Traje
p. 116-119
Texte intégral
1Por toda a parte em geral, não existe um traje específico para a apanha do sargaço1 ; as pessoas, homens ou mulheres, envergam qualquer roupa vulgar – por vezes mesmo extremamente velha, sobretudo nos pontos onde tal actividade é exercida por essas gentes cabaneiras e pescadores muito pobres –, que, em certos casos, mudam, no fim do trabalho, por outra que haviam trazido de casa, e que está seca.
2No sector costeiro compreendido entre o rio Lima e a Apúlia, contudo, a apanha do sargaço comporta indumentária específica, e funcionalmente adaptada às características e exigências dessa actividade –o traje de branqueta2–, que pode ser masculino ou feminino.

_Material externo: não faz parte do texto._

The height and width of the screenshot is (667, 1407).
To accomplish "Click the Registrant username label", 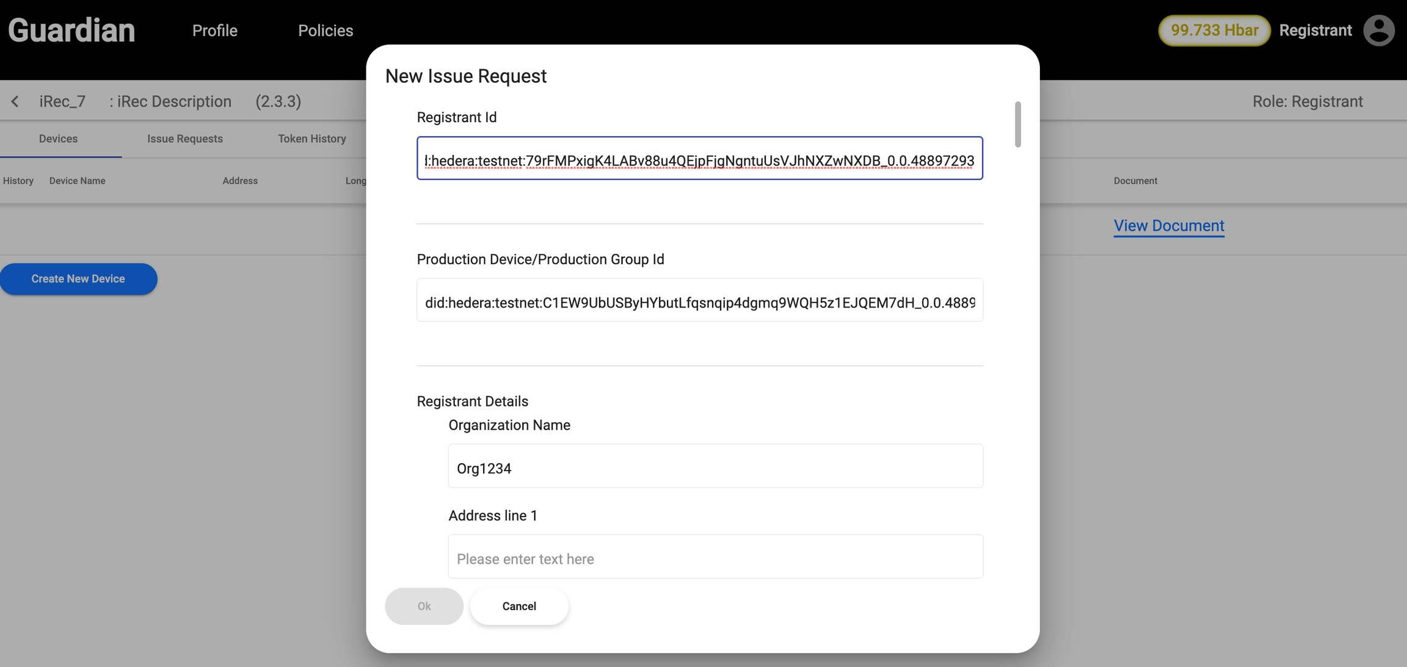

3Traje de branqueta – A palavra «branqueta» designa propriamente o tecido especial de que este traje é feito – de lã na sua cor branca natural (que com o uso escurece sensivelmente); mas, por extensão, designa-se agora com ela também o próprio vestuário.
4Eis como Baldaque da Silva descreve este traje, referido à sua época: «Os sargaceiros do norte do país usam uma vestimenta especial que denominam branqueta. Os homens vestem um casaco branco com abas compridas, preso com um cinto abotoado na frente; na cabeça um chapéu preto de abas grandes, e as pernas nuas. As mulheres... um corpete do mesmo pano abotoado na frente, saia curta também de branqueta, chapéu como o dos homens, e também as pernas nuas»3. Por vezes, em vez do chapéu, o sargaceiro usava o carapuço de lã e borla, corrente em várias regiões rurais do País4.
5O traje, tanto do homem como da mulher, encontra-se hoje nestes termos, quase sem alterações : para o homem, ele consta verdadeiramente de uma única peça – um casaco comprido, descendo até meio da coxa, em que é evidente a sugestão das sobrecasacas masculinas do passado: gola baixa fechada, mangas compridas justas, cingido ao peito e preso à cinta por um cinto de couro, e alargando para baixo em pregas amplas, como um saiote curto, de modo a deixar inteiramente livres os movimentos das pernas, que ficam nuas, e com os pés descalços (figs. 150-152). Aberto à frente e abotoado de cima a baixo com botões que por vezes são feitos do próprio tecido5, ele é usado contra o corpo, sem qualquer roupa por baixo, que, com a longa permanência na água que este trabalho exige, acabaria por macerar a pele e talvez ferir, prejudicando a actividade do sargaceiro e até por vezes a sua segurança. Devido certamente a isto, os sargaceiros da Apúlia, e seguidamente outros, «do concelho da Póvoa (de Varzim) e de fóra» e que iam apanhar sargaço à Estela, foram objecto de reparo, e várias posturas camarárias deste Município recomendam a essa gente, em alusões claramente intencionais, «honestidade e decência» na vestimenta, e «vestuário honesto», impondo penas severas – 1500 reis ou 3 dias de prisão – aos que nesse trabalho «em todo o litoral do concelho da Póvoa (de Varzim) se apresentarem de maneira que ofendam a moral pública»6.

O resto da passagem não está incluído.